Lead acid batteries are the cheapest but you will need some big amp hour batts to pull the truck.
1, its gonna sap a little bit to move the beast
2, the current draw for a heavy truck will prob be around 160-200amps to move at 30mph so on 100 amp hour batts thats 2c already. To accelerate will use alot more.
I would say 125-150Amp hour batts would do you and you can tuck alot of the ugly beggers away under your tray and in the bonnet/hood region.

Remember your motor will also need to be 11'' min and a controller to tell the lot what to do wont be too cheap either.
Your prob looking more at $7-8k.
When moving such a behemoth remember things need to be kept cool. Fans on motor, fans on controller, water cool if we must.

Good luck!


----------



## mottt (Apr 4, 2011)

Thanks for the info.
As the price tag keeps going up, I am thinking more and more to get a different doner car. My tacoma seemed a good (not great) candidate but its not sounding like it. With a price tage around 8k, it might not be much more to use Li batteries. A 144v system its around 5k. 

Has anyone ever got a sponsor for starting this project? I am not sure how to tackle this yet but I wonder if companies would be interested in striping the truck with decals during the startup time.


----------



## jeremyjs (Sep 22, 2010)

I tend to agree with you. Trucks need a lot more power/money to convert; because their aerodynamic drag and weight are so much worse. On the plus side you should be able to pack a butt load of batteries in a truck fairly easy, but more and bigger everything can really shoot the cost of the conversion up.


----------



## mottt (Apr 4, 2011)

My options are few to none. I still like my tacoma as a candidate, I think the weight of the truck is 2200 lbs. Thats not a lot, is it?

Lead acid will have to be the way i go for now. These can be changed out later, along with the charging system right?

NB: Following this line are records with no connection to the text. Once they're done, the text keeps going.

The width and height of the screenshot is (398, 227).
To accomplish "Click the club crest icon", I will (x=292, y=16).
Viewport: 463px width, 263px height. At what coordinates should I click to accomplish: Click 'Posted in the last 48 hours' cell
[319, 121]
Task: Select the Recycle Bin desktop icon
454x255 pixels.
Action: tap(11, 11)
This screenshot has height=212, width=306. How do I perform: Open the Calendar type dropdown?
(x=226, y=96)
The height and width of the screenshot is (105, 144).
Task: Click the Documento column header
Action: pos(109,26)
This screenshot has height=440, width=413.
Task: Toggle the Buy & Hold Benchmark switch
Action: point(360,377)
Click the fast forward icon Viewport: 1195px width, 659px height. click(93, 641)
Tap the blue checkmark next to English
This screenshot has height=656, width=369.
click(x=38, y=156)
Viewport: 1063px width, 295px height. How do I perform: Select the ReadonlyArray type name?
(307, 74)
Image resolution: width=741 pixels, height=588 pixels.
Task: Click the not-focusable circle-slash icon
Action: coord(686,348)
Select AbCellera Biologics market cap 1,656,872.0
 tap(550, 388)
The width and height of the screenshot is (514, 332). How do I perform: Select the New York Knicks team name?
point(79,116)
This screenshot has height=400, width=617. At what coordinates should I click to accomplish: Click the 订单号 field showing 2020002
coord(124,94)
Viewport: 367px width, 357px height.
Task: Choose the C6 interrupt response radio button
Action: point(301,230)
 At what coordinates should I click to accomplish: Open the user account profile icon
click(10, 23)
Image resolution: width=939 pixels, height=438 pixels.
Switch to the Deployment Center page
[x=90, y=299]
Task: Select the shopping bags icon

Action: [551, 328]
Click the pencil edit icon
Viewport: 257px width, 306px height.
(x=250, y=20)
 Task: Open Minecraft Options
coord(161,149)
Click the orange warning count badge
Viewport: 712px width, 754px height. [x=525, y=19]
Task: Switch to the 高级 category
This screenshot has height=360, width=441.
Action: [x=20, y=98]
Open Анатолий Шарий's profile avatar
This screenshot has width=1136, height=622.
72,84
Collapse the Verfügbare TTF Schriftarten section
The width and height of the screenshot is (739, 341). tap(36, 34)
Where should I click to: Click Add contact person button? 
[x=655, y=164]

Now i needs tips for motors, it has been recommended to go at least an 11", what about a 12"? Where is a good place to either buy these or find them? I am in Central Cali.


----------



## mottt (Apr 4, 2011)

Also this tacoma is a single cab manual, 2wd, 1/4 ton i believe.
Its a very light weight truck and I would like more opinions.


----------



## mottt (Apr 4, 2011)

The sticker on the truck says GVWR 4250. Is this accurate?
I was way off


----------



## NZero (Jan 30, 2010)

mottt said:


> The sticker on the truck says GVWR 4250. Is this accurate?
> I was way off


 
Your truck weighs a fair amount, if you want somebody to tell you that a 48v system and 6" motor will pull it then sure, I highly recommend it.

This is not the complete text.